▶ **Exercise directions**:
Nothing but the lines below from the one containing "Web Design by Digital Sky (76, 1053)" through the one containing "[Logga in / Bli kund] (204, 19)" should appear in the answer, exact and without pictures.

▼

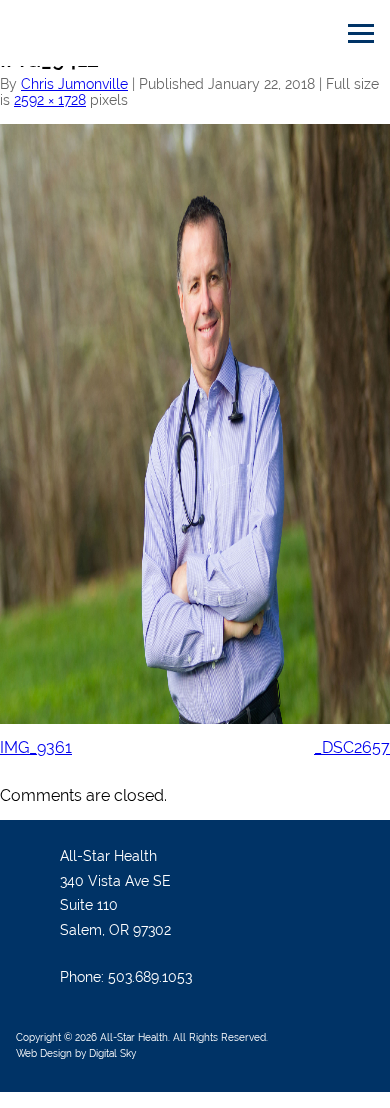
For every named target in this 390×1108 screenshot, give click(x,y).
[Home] (115, 33)
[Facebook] (356, 861)
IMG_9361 (36, 747)
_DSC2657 (352, 747)
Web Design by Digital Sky (76, 1053)
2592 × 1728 (50, 100)
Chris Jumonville (74, 84)
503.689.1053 (150, 977)
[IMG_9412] (195, 131)
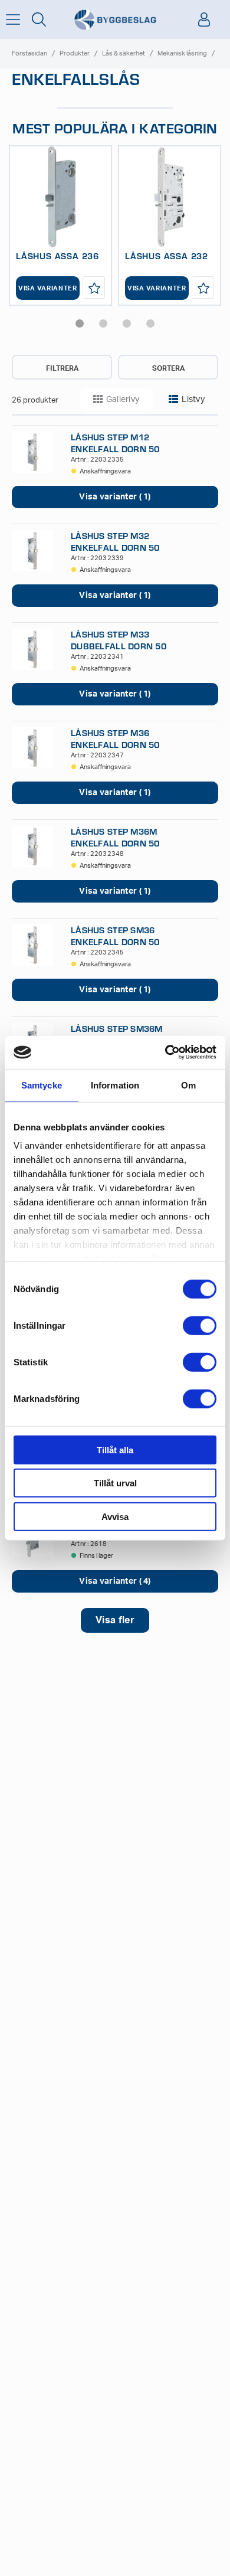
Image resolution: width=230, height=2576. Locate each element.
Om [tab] (188, 1085)
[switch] (199, 1325)
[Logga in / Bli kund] (204, 19)
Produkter (75, 53)
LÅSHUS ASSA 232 (166, 255)
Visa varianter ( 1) (114, 497)
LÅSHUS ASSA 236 (57, 255)
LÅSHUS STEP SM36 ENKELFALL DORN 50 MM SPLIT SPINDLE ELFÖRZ (115, 947)
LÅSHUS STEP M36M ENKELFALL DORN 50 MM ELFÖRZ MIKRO (115, 842)
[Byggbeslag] (115, 20)
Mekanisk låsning (182, 53)
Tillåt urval (115, 1483)
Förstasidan (29, 53)
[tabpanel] (60, 225)
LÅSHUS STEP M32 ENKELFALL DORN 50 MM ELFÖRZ (115, 546)
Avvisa (115, 1516)
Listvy (193, 399)
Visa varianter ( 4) (114, 1581)
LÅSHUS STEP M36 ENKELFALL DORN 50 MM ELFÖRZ (115, 744)
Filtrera (62, 368)
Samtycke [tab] (41, 1085)
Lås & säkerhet (123, 53)
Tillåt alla (115, 1449)
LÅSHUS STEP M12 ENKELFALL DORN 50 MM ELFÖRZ (115, 448)
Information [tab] (115, 1085)
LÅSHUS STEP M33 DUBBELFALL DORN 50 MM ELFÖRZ (118, 645)
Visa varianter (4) (47, 292)
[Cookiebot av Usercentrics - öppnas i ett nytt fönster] (165, 1052)
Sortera (168, 368)
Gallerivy (123, 399)
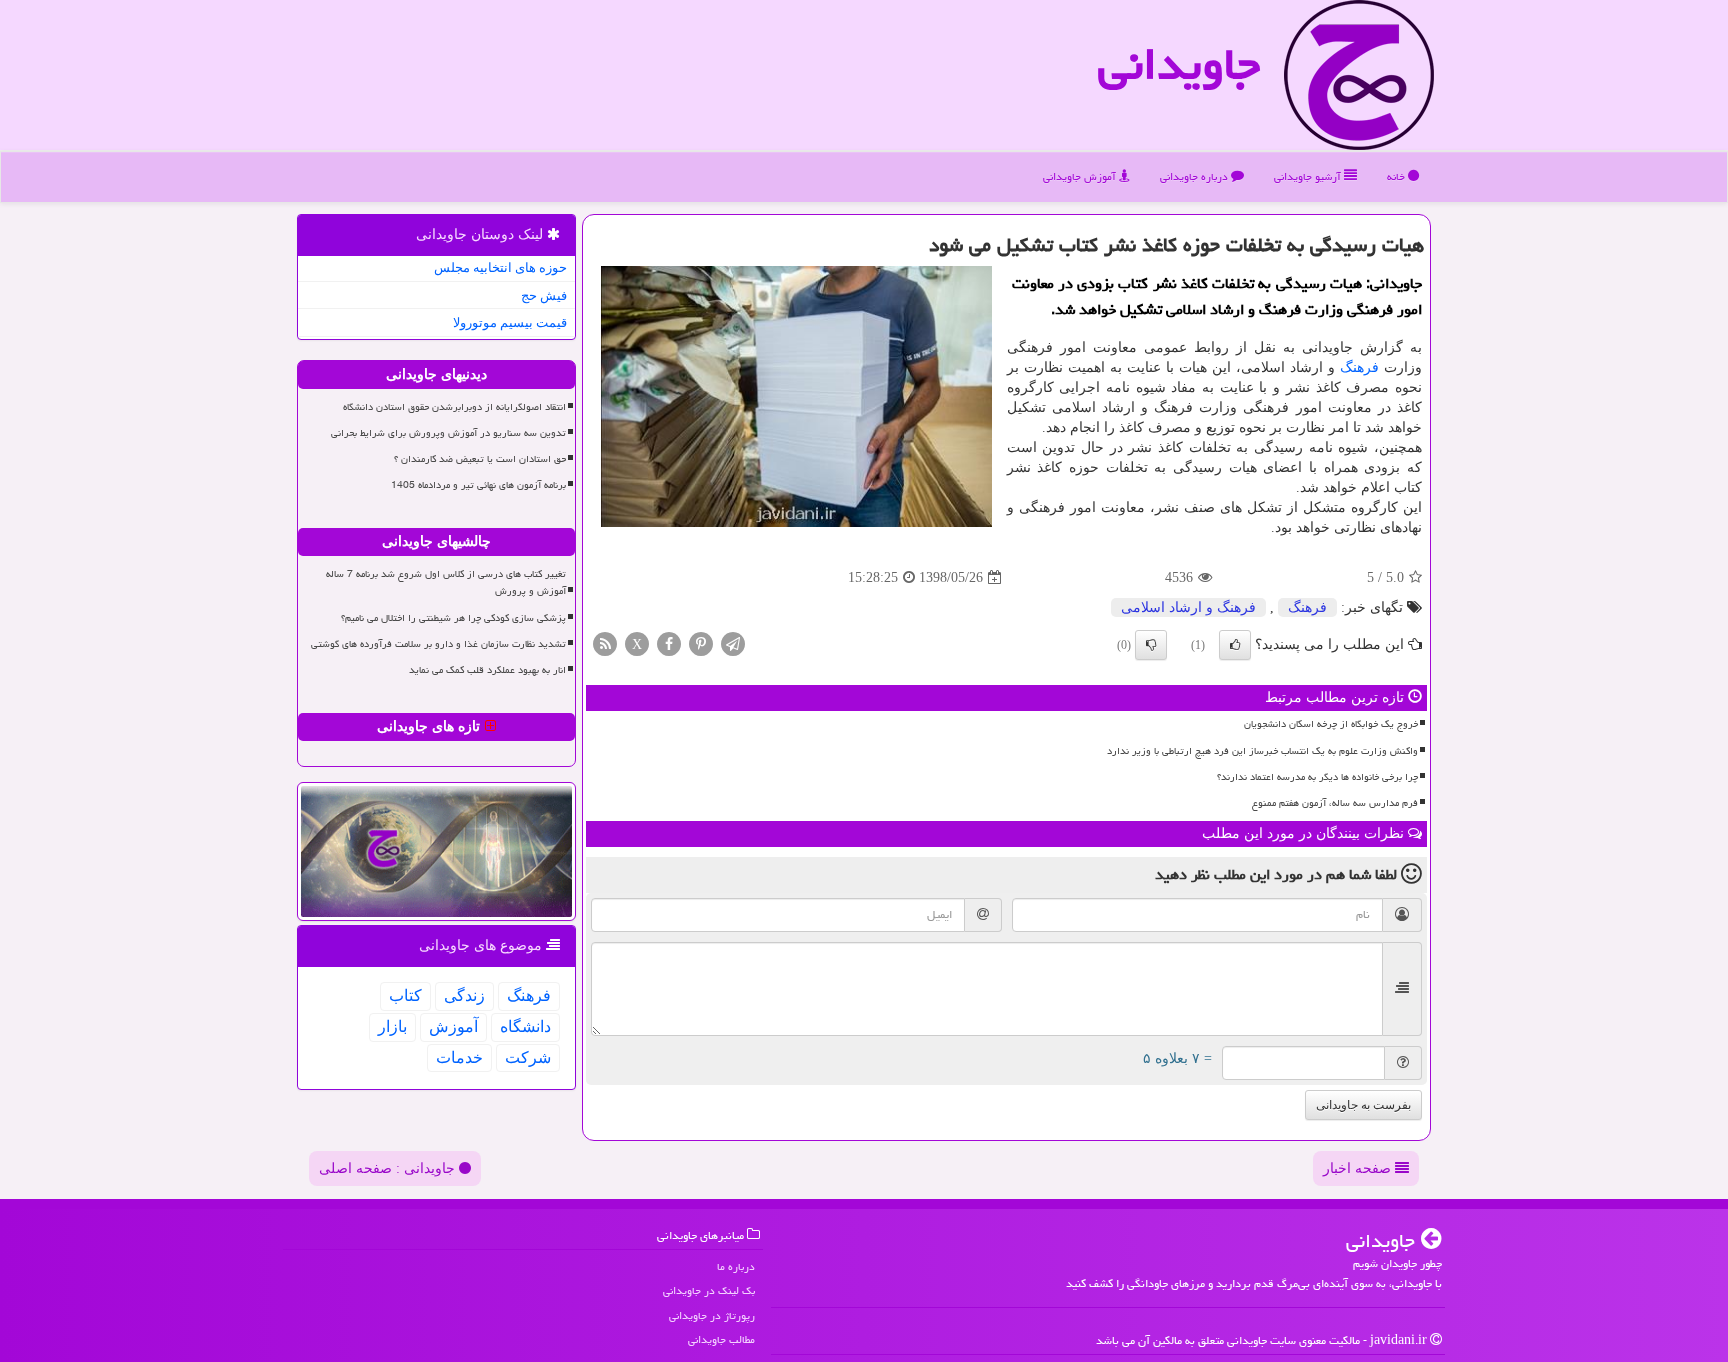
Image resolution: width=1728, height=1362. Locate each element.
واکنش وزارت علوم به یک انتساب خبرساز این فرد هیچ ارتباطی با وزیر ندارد (1262, 751)
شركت (528, 1057)
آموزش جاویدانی (1081, 176)
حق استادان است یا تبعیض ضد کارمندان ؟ (480, 459)
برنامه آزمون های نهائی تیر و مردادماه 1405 (478, 485)
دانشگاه (525, 1026)
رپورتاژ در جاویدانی (712, 1315)
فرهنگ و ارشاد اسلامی (1188, 607)
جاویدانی (1179, 64)
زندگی (464, 995)
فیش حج (544, 295)
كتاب (405, 995)
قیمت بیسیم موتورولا (510, 322)
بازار (392, 1026)
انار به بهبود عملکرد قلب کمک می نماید (487, 670)
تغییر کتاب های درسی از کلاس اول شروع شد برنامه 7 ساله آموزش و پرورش (446, 582)
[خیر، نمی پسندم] (1151, 645)
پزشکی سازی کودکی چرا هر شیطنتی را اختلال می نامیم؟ (453, 618)
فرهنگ (1359, 367)
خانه (1397, 176)
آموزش (453, 1026)
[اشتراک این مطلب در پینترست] (701, 643)
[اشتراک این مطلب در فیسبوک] (669, 643)
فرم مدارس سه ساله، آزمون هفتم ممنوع (1335, 803)
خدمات (459, 1057)
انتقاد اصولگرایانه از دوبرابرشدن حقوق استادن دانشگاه (454, 407)
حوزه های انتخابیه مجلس (500, 267)
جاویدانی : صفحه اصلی (389, 1168)
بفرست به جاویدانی (1363, 1105)
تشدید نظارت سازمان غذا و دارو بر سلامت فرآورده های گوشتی (438, 644)
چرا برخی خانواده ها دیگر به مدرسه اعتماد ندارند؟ (1317, 777)
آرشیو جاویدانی (1309, 176)
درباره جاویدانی (1195, 176)
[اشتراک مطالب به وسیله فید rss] (605, 643)
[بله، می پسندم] (1235, 645)
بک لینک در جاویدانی (709, 1290)
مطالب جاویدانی (721, 1339)
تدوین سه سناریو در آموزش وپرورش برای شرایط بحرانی (448, 433)
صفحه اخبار (1359, 1168)
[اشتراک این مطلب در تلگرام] (733, 643)
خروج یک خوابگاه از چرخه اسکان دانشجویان (1331, 724)
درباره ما (736, 1266)
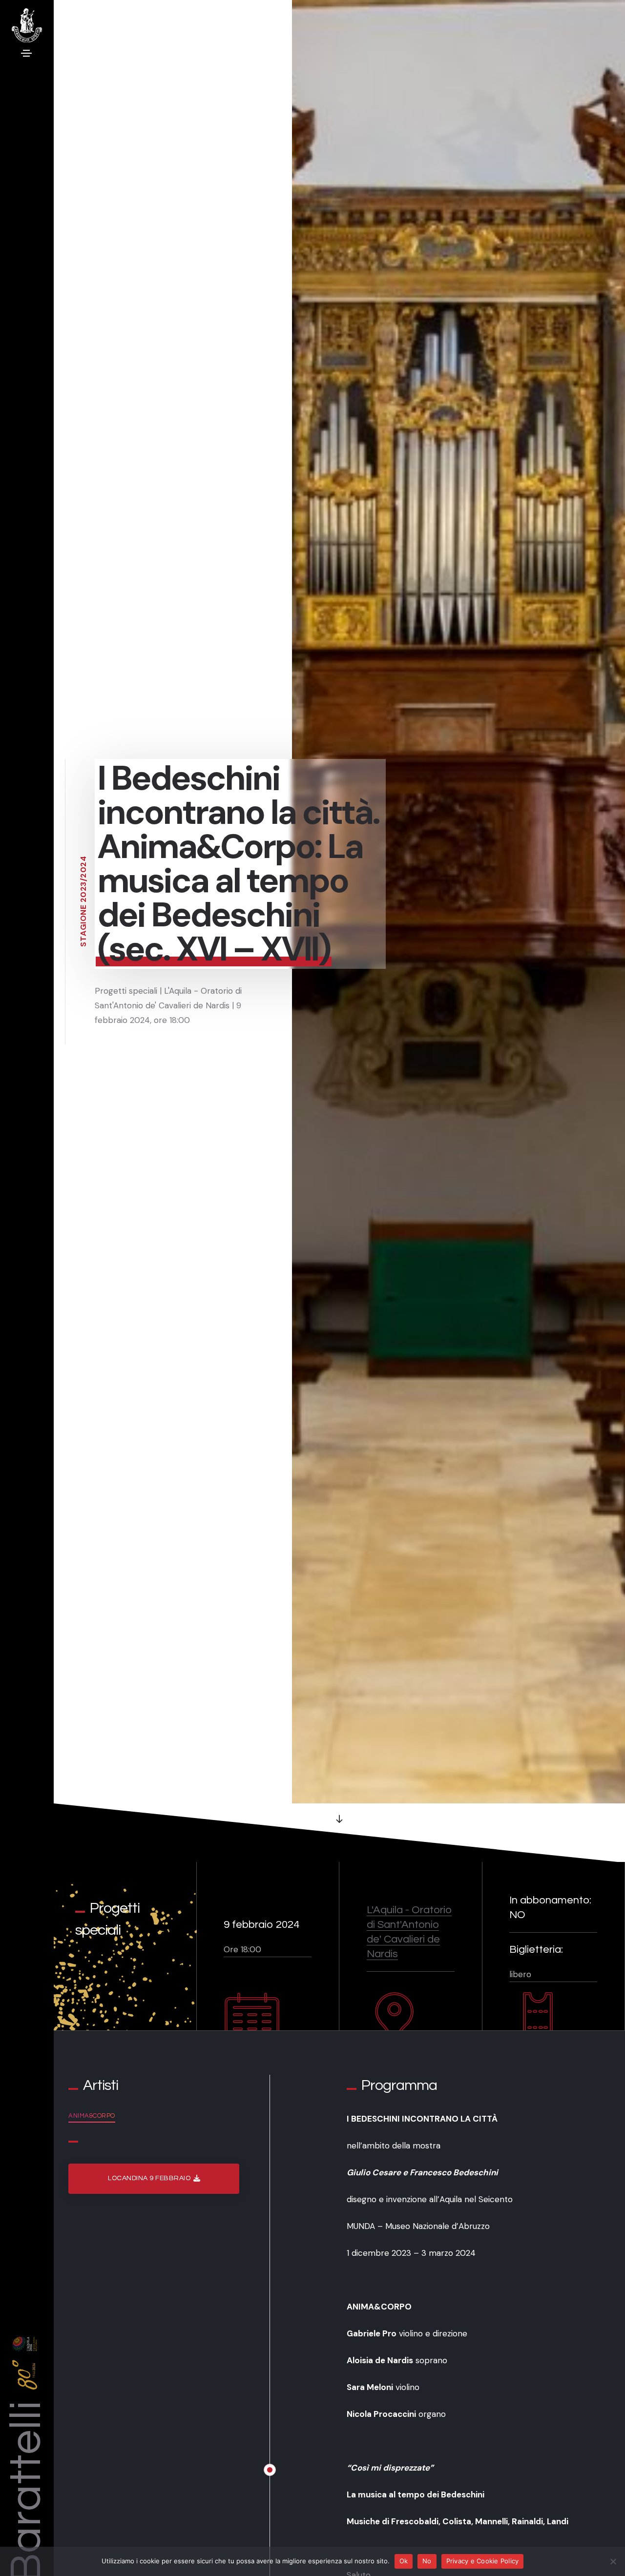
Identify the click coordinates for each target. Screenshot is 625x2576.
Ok (403, 2561)
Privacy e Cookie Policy (482, 2561)
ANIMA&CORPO (91, 2115)
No (427, 2561)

▲

▶ **Output for this exercise**:
Web Design by Digital Sky (76, 1053)
2592 × 1728 (50, 100)
Chris Jumonville (74, 84)
503.689.1053 (150, 977)
[IMG_9412] (195, 131)
Image resolution: width=230, height=2576. Locate each element.
Om [tab] (188, 1085)
[switch] (199, 1325)
[Logga in / Bli kund] (204, 19)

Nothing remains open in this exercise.